The Battle of Villers-Bocage
The Battle of Tilly-sur-Seulles
Memorial.
8-19 June
From Bayeux take D 6, stop to Jerusalem Cemetery, then continue to Tilly-sur-Seulles. From June 8 to June 19, 1944 fighting raged near that village between the 30th British Army Corps and the German Panzer Lehr Division. The British forces were able to break through on the evening of June 18 and after severe German counterattacks, Major General Fritz Bayerlein ordered a retreat. The area around Tilly-sur-Seulles had changed hands 23 times; finally on June 19 the 50th British Infantry Division was able to take and hold the area. During the fighting 76 civilians from the nearby village had been killed, one tenth of the population of Tilly-sur-Seulles.

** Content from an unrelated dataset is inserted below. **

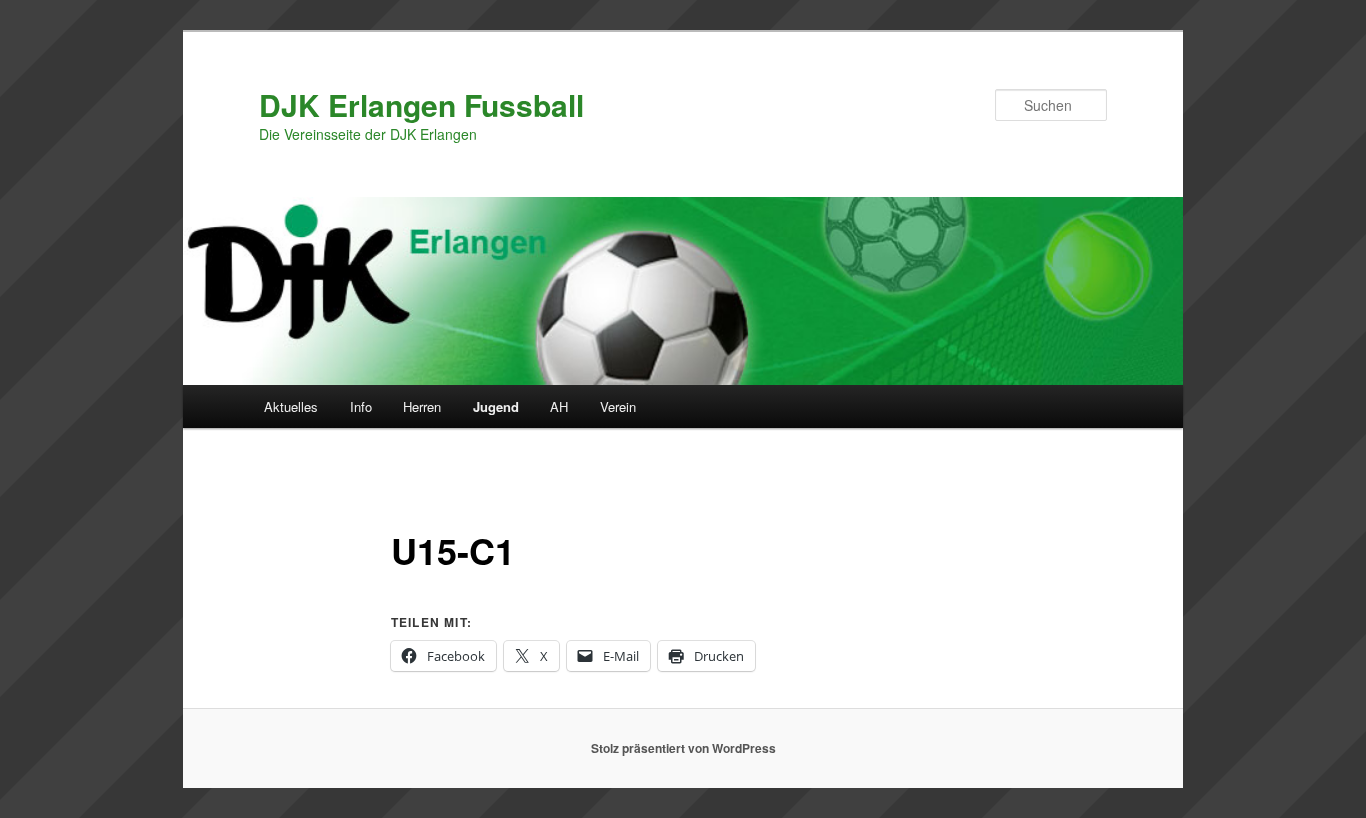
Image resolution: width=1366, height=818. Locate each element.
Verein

Gebirgsiäger and German Panzer-Lehr-Division had 190 tanks at the start of the battle, of which 66 remained after the battle. In addition to the lost tanks, the Germans lost 5,500 men. Today there is a British military cemetery in Tilly-sur-Seulles, as well as a museum that gives information about the battle.
An M10 tank destroyed knocked out in the Villers-Bocage area, being examined by a junior officer from an Army (Heer) tank unit.
Jerusalem Cemetery: the smallest British Cemetery in France. 46 British soldiers and 1 Czech soldier are buried there, killed at Chouain the first day.
A Sherman of the Royal Armored Support Group on the way to Tilly-sur-Seulles on June 13.
The remains of a universal carrier blown up by a mine in Tilly-sur-Seulles, 19 June 1944. Note the massive destruction at the back.